Odisha needs to learn from TN forest fire tragedy

By A K Sahoo

Bhubaneswar: The March 10 tragedy that struck a group of trekkers in the southern hills of the Western Ghats on the Tamil Nadu-Kerala border, comes up a wakeup call for the Odisha government.

In Odisha, forest fire is a common phenomenon and it not unlikely we would never be experiencing such catastrophe. In the past, we have seen forest fire not only engulfing the precious forest flora and fauna, but also claiming human lives.

It’s very shocking that despite the Odisha government having a standard operating procedure to prevent forest fires that cause massive ecological and economic losses, there has been no let up in such incidents in the state.

In 2017, satellite imageries have recorded 1,607 forest fires in different jungles of Odisha during March. The number of forest fires surged 57 per cent compared with 1,018 noticed during the corresponding period in 2017.

If occurrences of forest fires during the months of February and March 27 are taken into account, 2,303 fires were been detected since February 1 whereas 1,175 fires were captured by satellite images during the same period in 2016.

An upper primary school at Rengabandha village in Malkangiri district was on March 25 gutted in a forest fire.

As one passes through Odisha’s hilly pockets in summer, he or she would see smoke billowing from acres of forest land.

Forest fires have destroyed 3675.784 ha of forest in 45 divisions during the past three years (2014 to 2016). 2018 figures are not yet available. Once the figure is available, it will be more than 5000 acres.

In 2017, the Forest Department had proposed to draw a more than 20,000-km-long fire line to stop fires from spreading to large areas. Besides, 216 fire fighting squads, with 10 members each, were created in 37 forest divisions of the state that are prone to fires. For the first time, 410 fire blowers were supplied to forest divisions to control fire.

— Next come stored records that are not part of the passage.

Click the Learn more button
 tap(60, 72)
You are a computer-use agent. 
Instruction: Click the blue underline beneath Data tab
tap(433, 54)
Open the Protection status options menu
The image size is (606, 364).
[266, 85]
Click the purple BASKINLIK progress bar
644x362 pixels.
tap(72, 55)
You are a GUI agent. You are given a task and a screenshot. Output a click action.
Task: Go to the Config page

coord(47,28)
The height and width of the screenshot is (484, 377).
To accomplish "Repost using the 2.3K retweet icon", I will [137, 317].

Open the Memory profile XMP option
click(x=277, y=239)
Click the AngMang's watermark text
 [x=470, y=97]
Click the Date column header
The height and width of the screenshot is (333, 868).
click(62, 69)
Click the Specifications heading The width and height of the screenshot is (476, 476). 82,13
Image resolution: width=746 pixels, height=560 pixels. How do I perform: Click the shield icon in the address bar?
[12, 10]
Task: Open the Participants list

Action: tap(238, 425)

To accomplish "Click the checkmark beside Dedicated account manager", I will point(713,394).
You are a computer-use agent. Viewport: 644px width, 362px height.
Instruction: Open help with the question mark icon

Surprisingly, despite such preparedness incidence of forest fire continues unabated. The reason, according to wildlife experts, is that the state has failed to some extent in forest fire management.

Though the state government had in principle agreed to create a state-level control room to disseminate information about fires and mobilise manpower and resources to douse fires, no such control room has been set up till date, say experts.

According to wildlife expert Biswajit Mohanty, raging forest fires close to National Highways, State Highways or major roads are unpardonable
“Taking advantage of the road connectivity, the forest department can easily extinguish fires before they spread. But along several national and state highways crisscrossing the province, one can invariably find forest fire during summers. The government must fix responsibility on field-level officials at least for roadside forest fires,.

Members of a trekking club from Chennai and some others from cities near the hills were on a Women’s Day trek through forests when they were confronted with a raging forest fire. While little is known on what caused the fire, those on the trek were so disorganised that they didn’t seem to know what to do in case of a forest fire. They seem to have needlessly exposed themselves to danger by trying to walk downhill through the fire instead of climbing to safety where they came from. It also seems they had not been briefed properly on safety precautions. As a result, 10 of them were killed.

The Forest Survey of India (FSI) keeps a close watch and whenever there is a fire, their officials inform the officials of the state forest department
Forest officials are then sent to the spot, he explained.

“On reaching the spot, a forest official will have to take a photo of the spot and upload it in the Whatsapp group, and also in the app as soon as possible. The photo will automatically go to the state principal conservator of forests as well as to all department officials in the Whatsapp group. As a result, nobody in the department can claim to be on the spot without being actually present there. This is in fact a welcome move.

In the traditional methods, forest squads – comprising forest department staff and local people draw fire lines by digging the earth to control the spread of fire.

Blowers are also used to keep dry leaves away from a fire and controlled burning is also carried out.

In Tamil Nadu tragedy, there are two aspects to this. The trek may have been unauthorised, with permission not sought from the forest department, which may not have allowed treks through prohibited areas like reserve forests.

In these things, there’s only a thin red line between adventure and misadventure. The other aspect is that the fire may have had a human element: it seems to have started in the foothills where vegetation is basically grass and it swept up into the woods. A thorough inquiry is needed to establish the cause of the fire.

The governments of states having sizeable forest stretches too must formalise trekking, and make it mandatory for groups to use seasoned foresters as guides before going on hilly terrain. The forest department, along with the hill area authorities, can easily mark safe trekking routes, and only these should be used by trekkers.